◆ EXCERPT TO READ

- Opening Delimiter -

Several indirect measurements on CT can be used to assess ligamentous integrity at the craniocervical junction. The Wackenheim line, a straight line extending along the posterior margin of the clivus through the dens, should not intersect the dens on plain film, with violation of this relationship raising concern for basilar invagination. The basion to axion interval, or BAI, is also used, which is determined by measuring the distance between an imaginary vertical line at the anterior skull base, or basion, at the foramen magnum, and the axis of the cervical spine along its posterior margin, which should measure 12 mm, an assessment more reliable on radiograph than CT. The distance between the atlas and the occipital condyles, the atlanto-occipital interval (AOI), should measure less than 4 mm, and is better assessed on coronal images.

The Powers ratio was formerly used, which was the tip of the basion to the spinolaminar line, divided by the distance from the tip of the opisthion to the midpoint of the posterior aspect of the anterior arch of C1. It is no longer recommended due to low sensitivity and difficulty identifying landmarks. It also will miss vertical or posterior displacement of the cervical spine.

Other measurements include occiput-atlas distance, angle between anterior arch of atlas and axis, vertical distance between posterior arch of atlas and spinous process of axis, vertical atlanto-dens interval, and joint space between C1 and C2.

==Treatment==
Treatment involves fixation of the cervical spine to the skull base, or occipitocervical fusion, using paramedian rods and transpedicular screws with cross-links for stabilization. The patient is subsequently unable to rotate their head in the horizontal plane. If there is obstructive hydrocephalus, a pseudomeningocele can form, which is decompressed at the time of surgery.

==Prognosis==
The injury is immediately fatal in 70% of cases, with an additional 15% surviving to the emergency room but dying during the subsequent hospital stay. A basion-dental interval (BSI) of 16 mm or greater is associated with mortality. In those with neurologic deficits, survival is unlikely.

- Closing Delimiter -

◆ DATASET EXCERPTS
- Opening Delimiter -

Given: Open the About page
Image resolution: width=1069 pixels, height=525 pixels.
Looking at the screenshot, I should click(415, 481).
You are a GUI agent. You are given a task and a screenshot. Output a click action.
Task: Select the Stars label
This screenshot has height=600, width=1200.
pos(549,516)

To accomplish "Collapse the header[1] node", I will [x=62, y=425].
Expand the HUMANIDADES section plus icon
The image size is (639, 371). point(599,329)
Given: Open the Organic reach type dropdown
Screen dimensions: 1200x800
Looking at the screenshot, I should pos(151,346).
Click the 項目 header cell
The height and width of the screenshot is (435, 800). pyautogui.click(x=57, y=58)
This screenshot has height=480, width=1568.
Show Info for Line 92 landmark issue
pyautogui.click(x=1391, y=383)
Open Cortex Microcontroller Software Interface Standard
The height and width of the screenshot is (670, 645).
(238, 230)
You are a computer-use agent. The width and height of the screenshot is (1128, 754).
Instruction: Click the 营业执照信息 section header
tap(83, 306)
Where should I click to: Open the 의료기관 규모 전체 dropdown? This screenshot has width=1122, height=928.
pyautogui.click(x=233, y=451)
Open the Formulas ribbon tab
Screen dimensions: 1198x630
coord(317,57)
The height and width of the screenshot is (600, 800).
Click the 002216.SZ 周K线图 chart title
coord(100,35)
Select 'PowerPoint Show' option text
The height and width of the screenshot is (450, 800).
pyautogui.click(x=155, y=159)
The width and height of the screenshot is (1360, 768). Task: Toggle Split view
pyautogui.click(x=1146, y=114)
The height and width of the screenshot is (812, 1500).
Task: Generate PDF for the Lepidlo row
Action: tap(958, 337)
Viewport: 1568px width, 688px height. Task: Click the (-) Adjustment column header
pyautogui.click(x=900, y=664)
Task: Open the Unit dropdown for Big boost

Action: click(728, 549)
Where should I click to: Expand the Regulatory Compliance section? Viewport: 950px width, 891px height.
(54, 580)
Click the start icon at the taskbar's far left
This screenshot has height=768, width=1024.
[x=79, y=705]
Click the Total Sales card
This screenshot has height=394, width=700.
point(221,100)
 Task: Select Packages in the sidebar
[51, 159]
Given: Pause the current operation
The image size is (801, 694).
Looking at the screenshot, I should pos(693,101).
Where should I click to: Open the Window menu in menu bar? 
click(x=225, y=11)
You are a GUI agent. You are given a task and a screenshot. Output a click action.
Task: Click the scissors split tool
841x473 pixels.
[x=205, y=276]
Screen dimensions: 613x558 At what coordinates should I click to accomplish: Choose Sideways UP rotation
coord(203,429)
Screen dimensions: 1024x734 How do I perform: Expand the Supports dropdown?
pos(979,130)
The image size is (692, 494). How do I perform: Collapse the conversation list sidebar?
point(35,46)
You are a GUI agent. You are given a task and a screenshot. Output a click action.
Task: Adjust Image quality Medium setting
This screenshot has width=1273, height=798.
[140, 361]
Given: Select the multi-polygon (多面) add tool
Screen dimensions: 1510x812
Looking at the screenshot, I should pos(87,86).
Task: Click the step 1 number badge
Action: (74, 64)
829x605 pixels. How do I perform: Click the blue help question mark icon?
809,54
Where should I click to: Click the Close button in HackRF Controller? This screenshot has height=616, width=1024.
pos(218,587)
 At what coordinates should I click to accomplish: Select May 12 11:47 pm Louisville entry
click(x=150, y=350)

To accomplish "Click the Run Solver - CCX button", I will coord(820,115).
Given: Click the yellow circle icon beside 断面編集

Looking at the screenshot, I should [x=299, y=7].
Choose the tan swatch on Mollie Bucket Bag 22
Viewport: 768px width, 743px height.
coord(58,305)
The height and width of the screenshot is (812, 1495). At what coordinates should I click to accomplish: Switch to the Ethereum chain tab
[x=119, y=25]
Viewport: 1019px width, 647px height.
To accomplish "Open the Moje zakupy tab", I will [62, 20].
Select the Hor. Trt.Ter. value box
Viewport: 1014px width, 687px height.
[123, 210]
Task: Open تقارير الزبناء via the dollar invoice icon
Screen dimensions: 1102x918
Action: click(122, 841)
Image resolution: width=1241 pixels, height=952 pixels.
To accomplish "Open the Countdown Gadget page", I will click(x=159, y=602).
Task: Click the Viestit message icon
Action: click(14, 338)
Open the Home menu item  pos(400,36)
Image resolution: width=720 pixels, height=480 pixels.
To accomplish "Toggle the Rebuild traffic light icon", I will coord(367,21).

- Closing Delimiter -

◆ INSTRUCTIONS
[1] What share of these injuries does the craniocervical injury passage say are immediately fatal?
[2] Quote everything in the craniocervical injury passage from "The Powers ratio" down to "the cervical spine.".
[3] Continue the craniocervical injury passage from where it stops.
The items were taken from a different source than the craniocervical injury passage.

◆ LIST OF ANSWERS
[1] 70% of cases.

[2]
The Powers ratio was formerly used, which was the tip of the basion to the spinolaminar line, divided by the distance from the tip of the opisthion to the midpoint of the posterior aspect of the anterior arch of C1. It is no longer recommended due to low sensitivity and difficulty identifying landmarks. It also will miss vertical or posterior displacement of the cervical spine.

[3]
Most deaths result from mechanical damage to the spinal cord and lower brainstem, ranging from localized contusion to diffuse axonal injury to complete transection. Vascular complications are also frequent and may contribute significantly to delayed mortality. Combined dissections of the vertebral and carotid arteries can lead to severe cerebral ischemia, whereas rupture of the vertebral artery–PICA junction results in subarachnoid hemorrhage, compressing the brainstem. Hydrocephalus may also develop and cause a dangerous increase of intracranial pressure. Further possible complications include damage to prevertebral structures (pharynx, lower cranial nerves) and the cerebellum. Therefore, initial survivors of atlantooccipital dislocation may show severe and variable neurologic deficits, including reversible or irreversible tetraplegia, multiple cranial nerve deficits, loss of consciousness, and recurrent respiratory and/or cardiac arrests.

Children are more likely to survive with neurologic compromise than adults. Isolated cases of near-complete recovery after life-threatening symptoms are known.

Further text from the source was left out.